- _Exercise instructions_: Could you repeat every record below exactly, leaving out the pictures?

(Dataset begins)

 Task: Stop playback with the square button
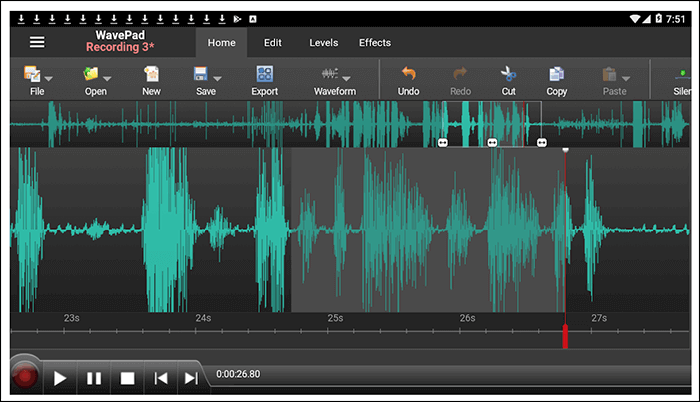(x=127, y=378)
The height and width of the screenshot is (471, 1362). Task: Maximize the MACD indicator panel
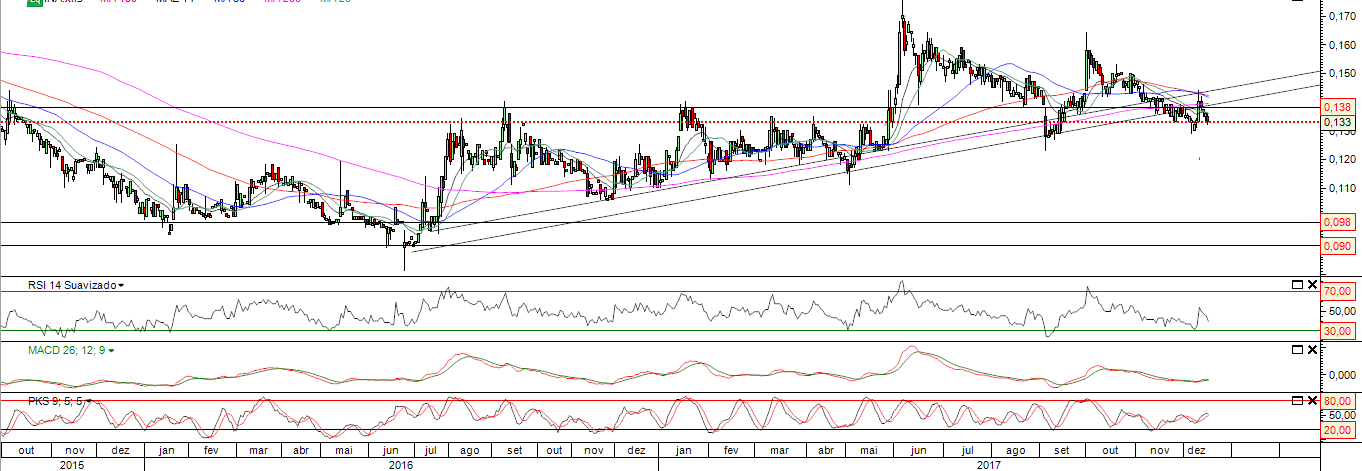[x=1297, y=350]
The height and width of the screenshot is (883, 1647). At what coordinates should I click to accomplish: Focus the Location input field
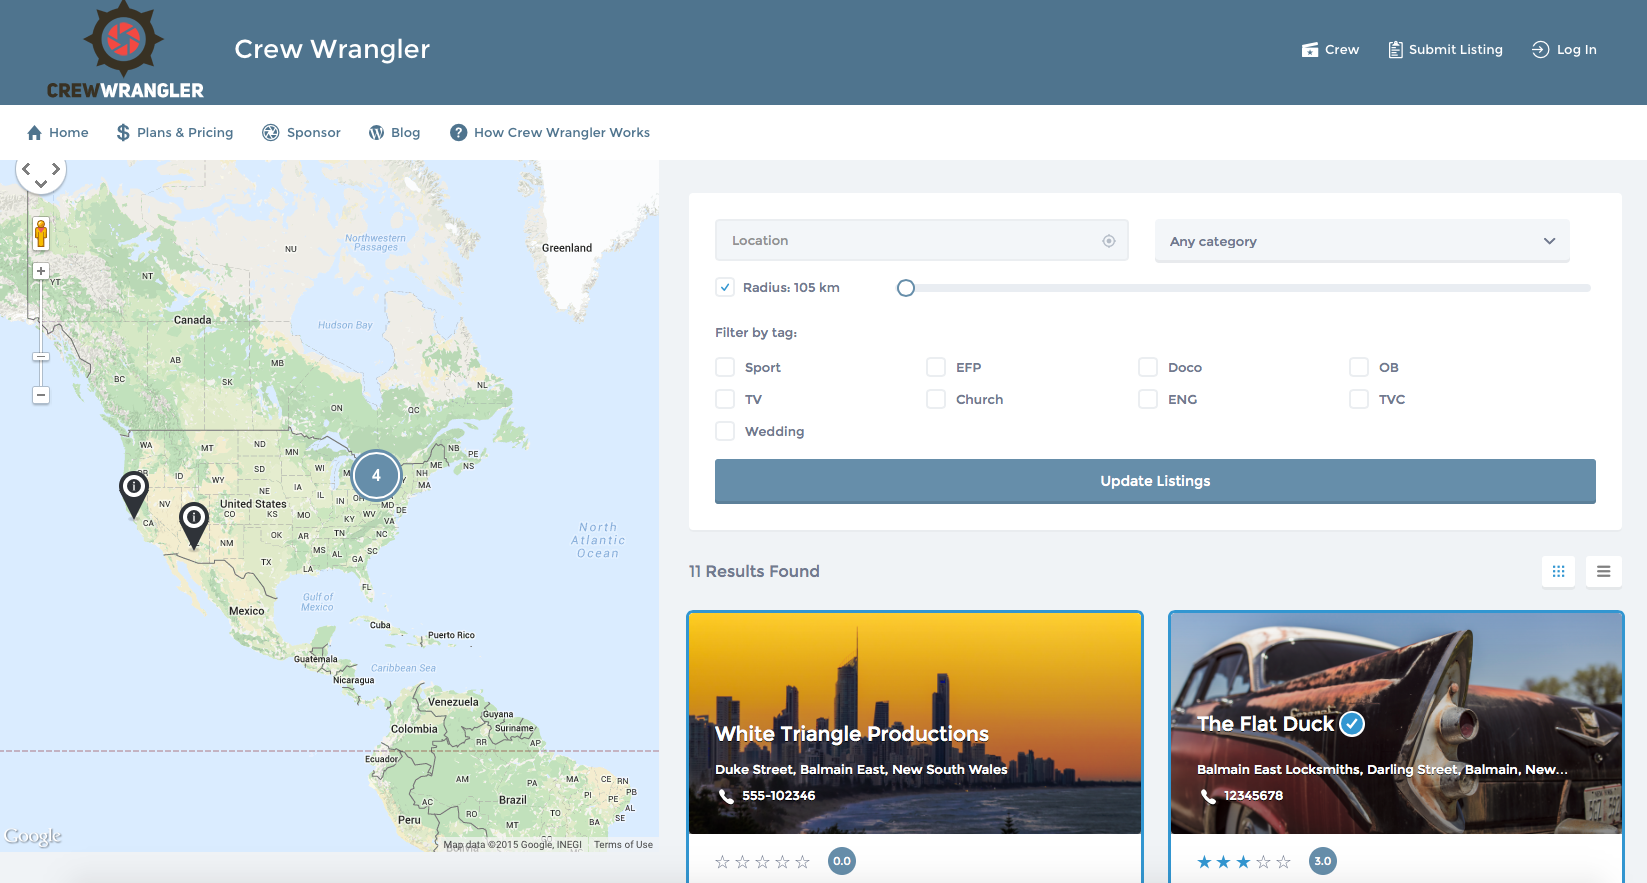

(Dataset ends)

- _Response_:
 Task: Stop playback with the square button
(x=127, y=378)
The height and width of the screenshot is (471, 1362). Task: Maximize the MACD indicator panel
[x=1297, y=350]
The height and width of the screenshot is (883, 1647). At what coordinates should I click to accomplish: Focus the Location input field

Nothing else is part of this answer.